Trying again after a while I've found the solution ─ I placed the beans.xml on the META-INF folder inside the project root folder and it worked! That's against the description of how to work with CDI beans inside jars on WELD documentation, where says the place to put beans.xml is inside src/main/resources/META-INF, but is okay. Maybe in some Maven projects, that's true.

[UPDATE] This works because I was building the jar using the export jar wizard of Eclipse instead of using Maven to do this. Using Maven should works fine with beans.xml in src/main/resources/META-INF.

Hope this can help others on this situation too.

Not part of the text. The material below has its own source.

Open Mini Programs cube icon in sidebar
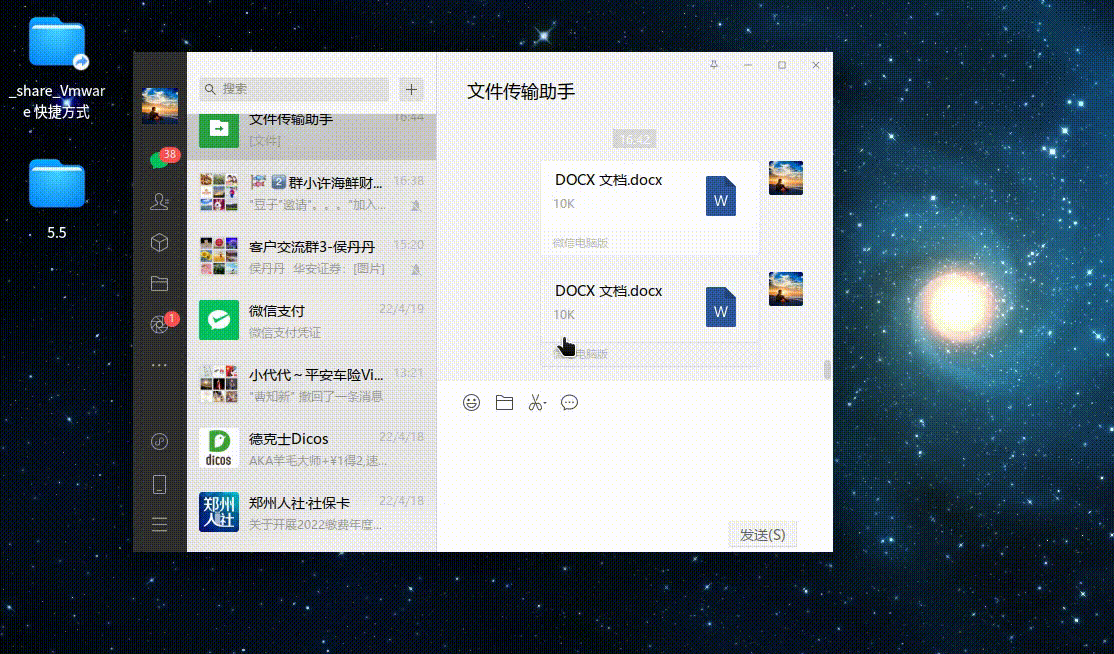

Arria answered 24/8, 2016 at 5:26 Comment(3)
In this case, something is wrong with the way resources are processed in your maven setup. Maybe you redefined in your pom how resources are copied? The documented setup with src/main/resource/META-INF/beans.xml definitely works if you haven't messed with anything, as can be seen in numerous posts, e.g. #13056836Drilling
I think it's working this way because you are using Eclipse to export the jar file instead of using the artefact that is built by Maven. Ideally you would use Maven to build your distributed artefacts because this is a repeatable process, whereas Eclipse exports can be somewhat variable depending upon the user's individual setup.Murder
@SteveC is right. I'm building using the export jar wizard of Eclipse instead of using Maven to do this. Using Maven to build with beans.xml in the indicated place works fine. Thank you both, I really appreciate your help and attention!Arria
E
3

I have faced with the same symptoms in Eclipse with two projects. WAR project injected implementations from imported JAR library project. Maven compiled all correctly, but during running in local run-time environment bean manager could not resolve library beans, was unstable and sent mentioned exceptions.

Eclipse does not use Maven for preparing code for debugging, and its Project Facets were configured with Maven plugin. Maven dependencies were matched in both projects, but problem was in Eclipse project configuration.

My environment was JBoss EAP 6.4, and I have found that Maven plugin set up JAR CDI project facets but left default version 2.0. Run-time supports CDI 1.0 actually, and CDI project facets in WAR project had correct version.

In my case different versions of CDI project facets in WAR and imported JAR projects led to this exception. Manual Eclipse project facets version correction is required. With matched CDI versions between run-time environment and Eclipse project facets problem is gone.